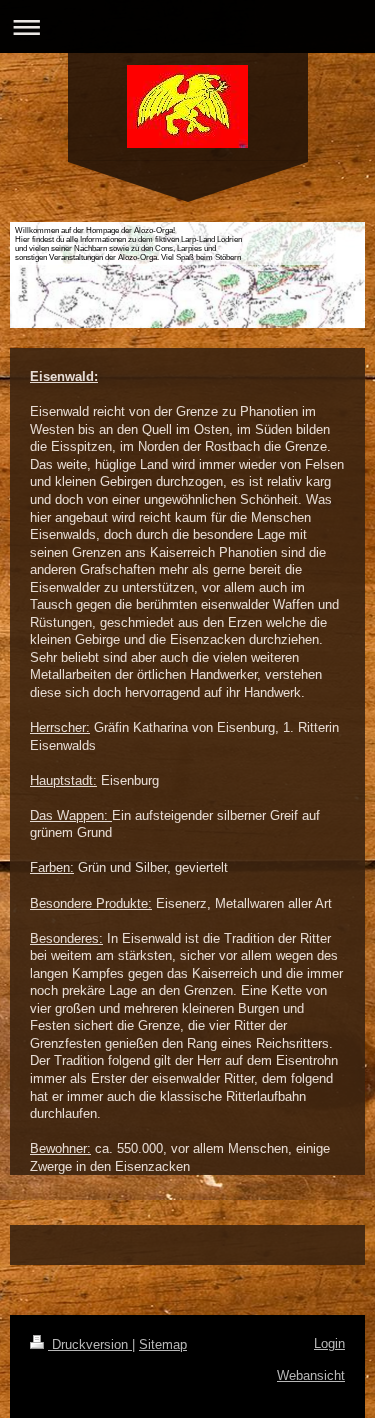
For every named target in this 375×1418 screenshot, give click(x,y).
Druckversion (90, 1344)
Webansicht (311, 1375)
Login (329, 1343)
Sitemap (163, 1344)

§ §

TASK REQUIREMENTS:
Reproduce all of the material exactly, apart from the pictures.

RESPONSE TO THE TASK:
For every named target in this 375×1418 screenshot, give click(x,y).
Druckversion (90, 1344)
Webansicht (311, 1375)
Login (329, 1343)
Sitemap (163, 1344)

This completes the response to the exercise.